Connection to student learning
Research indicates that oral participation and student engagement in discourse supports math learningi. Oral participation is especially beneficial for the most vulnerable students, such as English learners, students with disabilities, and students with low-income backgroundsii.
The TeachFX app helps users understand and investigate the extent and nature of students’ oral participation in a class period. The tool provides data points that teachers and coaches can use to examine how teachers are providing opportunities for student engagement and discourse in their classes. These data can help teachers and coaches reflect on how their instructional strategies are supporting student participation, engagement, and discourse.
i Bianchini, J. A. (1997). Where knowledge construction, equity, and context intersect: Student learning of science in small groups. Journal of Research on Science Teaching, 34(10):1039–1066.
Cohen, E. G., Lotan, R. A., and Holthuis, N. I. (1997). Organizing the classroom for learning. In E. Cohen & R. Lotan (Eds.), Working for equity in heterogeneous classrooms. Teachers College Press. (pp. 31–43).

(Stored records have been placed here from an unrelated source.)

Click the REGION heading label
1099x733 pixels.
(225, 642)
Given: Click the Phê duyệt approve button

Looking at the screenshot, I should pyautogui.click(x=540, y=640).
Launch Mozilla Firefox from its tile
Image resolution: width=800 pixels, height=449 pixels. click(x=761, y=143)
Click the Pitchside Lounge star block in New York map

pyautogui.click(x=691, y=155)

Holthuis, N., Lotan, R., Saltzman, J., Mastrandrea, M., Gray, S., Bofferding, L., & Sullivan, S. (April 2012). The Stanford global climate change education project: Classroom implementation, student achievement, and project evaluation [Paper presentation]. Annual Meeting of the American Educational Research Association, Vancouver, BC, Canada.
Michaels, S., Shouse, A. W., & Schweingruber, H. A. (2008). Ready, set, science: Putting research to work in K–8 science classrooms. Board on Science Education, Center for Education, Division of Behavioral and Social Sciences and Education. The National Academies Press.
Vygotsky, L. (1978). Mind in society: The development of higher psychological processes. Harvard University Press.
ii Hattie, John. (2012).Visible learning for teachers: Maximizing impact on learning. Taylor and Francis. ProQuest Ebook Central. http://ebookcentral.proquest.com/lib/umkc/detail.action?docID=958163.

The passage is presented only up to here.